TEXT SECTION ->
______________________________

Naranjo explained that the D.R. exported US$75 million to Central America, and purchased US$50 million.
"The sectors that will succeed in the integration process are those with vision, those who are willing to get on the globalization train intelligently but firmly," said Naranjo.
On the other hand, Minister Latorre said, "We can inequivocably say that we are as well or better prepared for free trade than the other countries of Central America with which we will sign." He also said the country would be in an even better competitive position if the tax reform and export regime reform bills were passed by Congress.
The final round of negotiations will take place in Guatemala City from 23-27 March. Thereafter, the presidents of Central America are expected to travel to Santo Domingo for the signing of the trascendental treaty, prior to the summit of American statesman in Chile.

______________________________

DATASET RECORDS ->

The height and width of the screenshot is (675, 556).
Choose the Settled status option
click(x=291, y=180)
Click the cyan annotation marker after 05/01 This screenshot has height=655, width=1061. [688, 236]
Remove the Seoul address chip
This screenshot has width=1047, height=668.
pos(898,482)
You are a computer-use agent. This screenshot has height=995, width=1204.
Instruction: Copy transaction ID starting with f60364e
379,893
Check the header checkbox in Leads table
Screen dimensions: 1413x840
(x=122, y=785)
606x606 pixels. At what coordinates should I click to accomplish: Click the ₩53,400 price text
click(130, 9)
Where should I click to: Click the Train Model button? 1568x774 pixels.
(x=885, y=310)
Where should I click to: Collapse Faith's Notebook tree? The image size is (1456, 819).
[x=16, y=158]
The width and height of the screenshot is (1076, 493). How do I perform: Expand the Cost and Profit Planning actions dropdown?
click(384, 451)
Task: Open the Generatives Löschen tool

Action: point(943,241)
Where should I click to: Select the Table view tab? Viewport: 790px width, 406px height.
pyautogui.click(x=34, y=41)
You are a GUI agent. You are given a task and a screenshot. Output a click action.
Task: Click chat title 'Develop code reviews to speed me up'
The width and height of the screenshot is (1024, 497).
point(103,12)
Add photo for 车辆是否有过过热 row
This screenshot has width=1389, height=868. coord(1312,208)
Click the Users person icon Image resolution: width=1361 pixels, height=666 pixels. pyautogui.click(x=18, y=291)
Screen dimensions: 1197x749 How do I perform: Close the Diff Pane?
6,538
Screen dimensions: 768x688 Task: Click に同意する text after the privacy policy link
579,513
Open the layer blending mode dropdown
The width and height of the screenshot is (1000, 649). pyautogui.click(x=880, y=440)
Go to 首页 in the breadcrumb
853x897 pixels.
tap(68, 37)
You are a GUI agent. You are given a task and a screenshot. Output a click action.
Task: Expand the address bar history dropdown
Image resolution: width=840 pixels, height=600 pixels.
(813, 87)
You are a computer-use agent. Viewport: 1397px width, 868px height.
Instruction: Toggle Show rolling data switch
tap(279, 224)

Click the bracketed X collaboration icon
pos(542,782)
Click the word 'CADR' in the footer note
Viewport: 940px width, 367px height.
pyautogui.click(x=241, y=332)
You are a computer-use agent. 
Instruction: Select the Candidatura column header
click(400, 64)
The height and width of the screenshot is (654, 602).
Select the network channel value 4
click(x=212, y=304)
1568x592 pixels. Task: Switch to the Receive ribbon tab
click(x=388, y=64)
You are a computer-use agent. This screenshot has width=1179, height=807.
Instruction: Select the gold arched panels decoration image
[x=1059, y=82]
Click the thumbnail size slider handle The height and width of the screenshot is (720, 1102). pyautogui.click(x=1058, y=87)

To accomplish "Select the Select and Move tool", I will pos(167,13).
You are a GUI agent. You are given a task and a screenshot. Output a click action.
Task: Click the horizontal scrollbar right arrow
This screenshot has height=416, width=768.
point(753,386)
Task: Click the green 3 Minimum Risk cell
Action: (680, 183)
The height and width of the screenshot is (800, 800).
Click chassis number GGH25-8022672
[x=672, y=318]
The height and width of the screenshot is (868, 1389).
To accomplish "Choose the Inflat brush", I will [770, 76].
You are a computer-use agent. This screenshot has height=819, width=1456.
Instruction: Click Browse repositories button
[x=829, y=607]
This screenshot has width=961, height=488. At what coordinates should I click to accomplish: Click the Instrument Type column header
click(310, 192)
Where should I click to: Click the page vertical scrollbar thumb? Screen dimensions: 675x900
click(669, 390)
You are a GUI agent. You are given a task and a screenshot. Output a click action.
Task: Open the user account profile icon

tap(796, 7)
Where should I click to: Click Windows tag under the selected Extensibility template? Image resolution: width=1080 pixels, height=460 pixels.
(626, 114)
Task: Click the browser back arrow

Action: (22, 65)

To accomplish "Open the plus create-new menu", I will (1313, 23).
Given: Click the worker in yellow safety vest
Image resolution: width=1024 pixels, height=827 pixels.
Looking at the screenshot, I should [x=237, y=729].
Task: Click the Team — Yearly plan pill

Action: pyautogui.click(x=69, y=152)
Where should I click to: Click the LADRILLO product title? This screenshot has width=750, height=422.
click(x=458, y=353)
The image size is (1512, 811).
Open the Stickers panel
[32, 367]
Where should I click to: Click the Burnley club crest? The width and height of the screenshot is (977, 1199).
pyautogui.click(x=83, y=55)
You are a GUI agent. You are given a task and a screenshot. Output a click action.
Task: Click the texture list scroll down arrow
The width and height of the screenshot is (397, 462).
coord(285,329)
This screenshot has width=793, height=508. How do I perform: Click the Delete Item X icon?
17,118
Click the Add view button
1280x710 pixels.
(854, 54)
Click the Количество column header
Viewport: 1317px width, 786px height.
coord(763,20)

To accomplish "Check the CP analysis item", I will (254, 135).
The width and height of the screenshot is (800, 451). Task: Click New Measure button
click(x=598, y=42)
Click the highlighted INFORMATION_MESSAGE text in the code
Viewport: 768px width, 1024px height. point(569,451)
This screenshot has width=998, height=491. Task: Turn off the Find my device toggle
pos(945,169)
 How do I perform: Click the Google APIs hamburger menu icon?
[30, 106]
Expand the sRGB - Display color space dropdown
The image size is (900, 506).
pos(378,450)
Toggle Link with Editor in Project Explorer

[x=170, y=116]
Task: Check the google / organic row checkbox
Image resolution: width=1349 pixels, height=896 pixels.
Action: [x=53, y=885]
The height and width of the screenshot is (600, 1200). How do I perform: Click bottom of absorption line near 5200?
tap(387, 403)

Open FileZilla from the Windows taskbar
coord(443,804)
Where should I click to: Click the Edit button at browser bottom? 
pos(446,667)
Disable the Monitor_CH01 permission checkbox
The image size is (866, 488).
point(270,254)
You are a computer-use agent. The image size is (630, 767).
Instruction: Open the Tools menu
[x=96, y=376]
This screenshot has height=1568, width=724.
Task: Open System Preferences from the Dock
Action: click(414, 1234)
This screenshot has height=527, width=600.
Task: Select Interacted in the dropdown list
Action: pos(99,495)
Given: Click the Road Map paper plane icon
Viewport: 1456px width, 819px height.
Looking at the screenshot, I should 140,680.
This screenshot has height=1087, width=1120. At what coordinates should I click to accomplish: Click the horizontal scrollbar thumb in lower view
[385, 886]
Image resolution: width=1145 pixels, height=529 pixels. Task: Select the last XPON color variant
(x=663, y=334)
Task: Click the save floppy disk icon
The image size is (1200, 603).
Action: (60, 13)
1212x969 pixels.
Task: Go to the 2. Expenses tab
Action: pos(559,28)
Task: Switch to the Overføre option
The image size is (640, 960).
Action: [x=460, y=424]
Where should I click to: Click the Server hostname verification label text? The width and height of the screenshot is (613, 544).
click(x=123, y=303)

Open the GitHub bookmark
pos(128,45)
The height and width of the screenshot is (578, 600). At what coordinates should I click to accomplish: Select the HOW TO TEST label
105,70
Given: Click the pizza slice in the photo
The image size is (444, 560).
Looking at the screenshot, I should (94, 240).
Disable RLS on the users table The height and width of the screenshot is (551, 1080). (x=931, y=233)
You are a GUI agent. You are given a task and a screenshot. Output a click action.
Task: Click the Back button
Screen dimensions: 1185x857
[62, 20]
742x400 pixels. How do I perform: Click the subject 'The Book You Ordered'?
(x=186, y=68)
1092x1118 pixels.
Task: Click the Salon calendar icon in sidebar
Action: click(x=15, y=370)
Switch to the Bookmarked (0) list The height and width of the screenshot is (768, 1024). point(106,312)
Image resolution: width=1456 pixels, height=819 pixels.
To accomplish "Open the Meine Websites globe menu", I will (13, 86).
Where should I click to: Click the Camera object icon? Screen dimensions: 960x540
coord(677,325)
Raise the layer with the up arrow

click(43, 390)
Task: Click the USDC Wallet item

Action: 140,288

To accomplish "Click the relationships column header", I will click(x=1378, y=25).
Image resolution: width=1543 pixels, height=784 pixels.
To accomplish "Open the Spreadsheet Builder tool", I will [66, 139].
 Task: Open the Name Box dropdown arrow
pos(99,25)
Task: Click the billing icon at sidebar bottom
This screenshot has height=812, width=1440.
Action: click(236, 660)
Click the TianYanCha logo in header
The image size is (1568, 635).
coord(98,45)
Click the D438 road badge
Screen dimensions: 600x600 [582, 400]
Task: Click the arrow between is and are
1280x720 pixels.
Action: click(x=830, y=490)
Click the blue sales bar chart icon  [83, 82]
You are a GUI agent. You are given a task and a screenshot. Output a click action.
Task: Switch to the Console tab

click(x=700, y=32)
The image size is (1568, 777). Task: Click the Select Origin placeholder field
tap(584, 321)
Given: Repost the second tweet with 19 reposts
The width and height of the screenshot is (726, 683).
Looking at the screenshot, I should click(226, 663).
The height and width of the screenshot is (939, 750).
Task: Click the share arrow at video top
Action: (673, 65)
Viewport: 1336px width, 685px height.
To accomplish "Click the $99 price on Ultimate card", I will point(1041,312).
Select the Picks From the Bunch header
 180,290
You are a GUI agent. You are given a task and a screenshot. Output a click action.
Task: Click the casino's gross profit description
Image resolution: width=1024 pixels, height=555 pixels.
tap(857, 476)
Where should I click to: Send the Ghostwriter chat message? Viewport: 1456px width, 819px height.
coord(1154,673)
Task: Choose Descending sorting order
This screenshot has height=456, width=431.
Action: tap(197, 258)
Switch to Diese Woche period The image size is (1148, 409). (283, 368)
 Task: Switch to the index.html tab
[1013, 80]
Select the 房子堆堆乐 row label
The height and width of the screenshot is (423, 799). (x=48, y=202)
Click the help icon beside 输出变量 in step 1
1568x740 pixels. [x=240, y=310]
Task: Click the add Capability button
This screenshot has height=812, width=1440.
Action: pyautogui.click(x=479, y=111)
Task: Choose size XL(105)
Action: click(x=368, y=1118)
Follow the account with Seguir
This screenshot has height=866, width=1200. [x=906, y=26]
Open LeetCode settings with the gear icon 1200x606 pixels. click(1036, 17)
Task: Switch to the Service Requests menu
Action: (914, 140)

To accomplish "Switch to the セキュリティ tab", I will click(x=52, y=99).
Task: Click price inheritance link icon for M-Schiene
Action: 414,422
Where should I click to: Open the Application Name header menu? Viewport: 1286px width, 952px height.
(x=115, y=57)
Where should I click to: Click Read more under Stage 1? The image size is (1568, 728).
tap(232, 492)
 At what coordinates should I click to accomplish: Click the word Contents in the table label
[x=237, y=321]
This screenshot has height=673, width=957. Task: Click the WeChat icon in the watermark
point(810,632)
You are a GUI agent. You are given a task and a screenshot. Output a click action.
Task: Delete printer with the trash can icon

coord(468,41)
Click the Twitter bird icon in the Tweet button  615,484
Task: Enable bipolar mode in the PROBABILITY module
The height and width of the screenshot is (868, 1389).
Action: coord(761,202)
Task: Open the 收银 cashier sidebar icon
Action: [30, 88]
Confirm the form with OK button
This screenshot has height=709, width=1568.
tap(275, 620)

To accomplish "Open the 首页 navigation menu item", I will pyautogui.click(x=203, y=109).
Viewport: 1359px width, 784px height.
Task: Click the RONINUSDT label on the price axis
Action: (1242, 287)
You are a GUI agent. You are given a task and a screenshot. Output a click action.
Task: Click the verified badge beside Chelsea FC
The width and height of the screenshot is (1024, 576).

______________________________

Answer these from the text on free trade with Central America:
(a) How much did the D.R. export to Central America?
(b) Where and on what dates will the final round of negotiations take place?
(c) Which two bills did Latorre say Congress should pass to improve the country's competitive position?

(a) US$75 million
(b) In Guatemala City, from 23-27 March
(c) The tax reform bill and the export regime reform bill